It's absurd. I can't remember what we did that day. I think most likely we spent it doing errands and getting last little things done, but I have no clear memory of it. I can't even say positively that Kirk didn't go to work.
I'm not sure what that means. Maybe it's a deep refusal to think about him leaving. Maybe it shows that at the time I was very comfortable with his going, and so there was no strong emotion to firmly pin a memory to the time. I'm inclined to think the latter, because it's quite true that I was calm about it, that we were both confident in the decision. But as with so many things over the last three years, I find myself questioning and second guessing. Perhaps I just think I should be somehow refusing to remember that day.
Second guessing, and third guessing until there's no finding reality any more. It's a pointless exercise.

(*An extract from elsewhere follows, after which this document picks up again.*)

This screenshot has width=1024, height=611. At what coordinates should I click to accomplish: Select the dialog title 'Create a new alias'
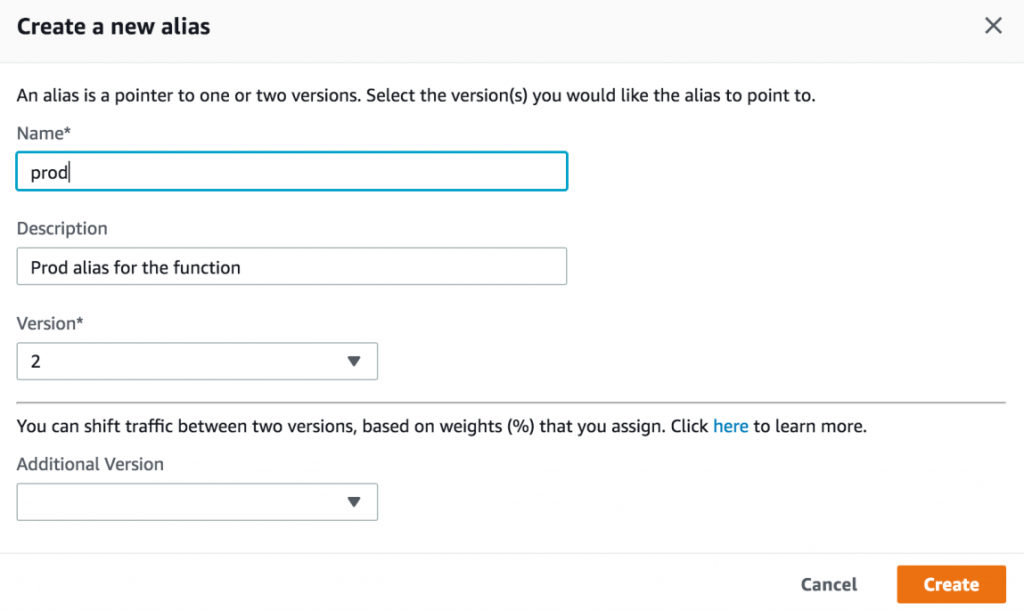point(113,27)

I do know what we did that evening. There were two choices to find a place to watch the ocean if you were leaving from our house. We could head west down our street and end up at the Fitzgerald Marine Reserve. When we wanted to go star watching (when it was clear enough) we would choose this way. But that night we went north, and walked carefully through the fields - dodging the dual hazards of gopher holes and dog poop - and chose one of the less precarious benches.
The cliffs are fairly high there, and the benches far enough back from the friable edge that you can't really see the waves crash into the rocks at the base. Instead, in the dark you can see the ghost light of white crests rolling in, and hear the roar as the water pounds into the hollows below.
And we talked, for over an hour. Comfortable talk, happy talk, warm and loving talk about the future, and our plans.
It was a good night.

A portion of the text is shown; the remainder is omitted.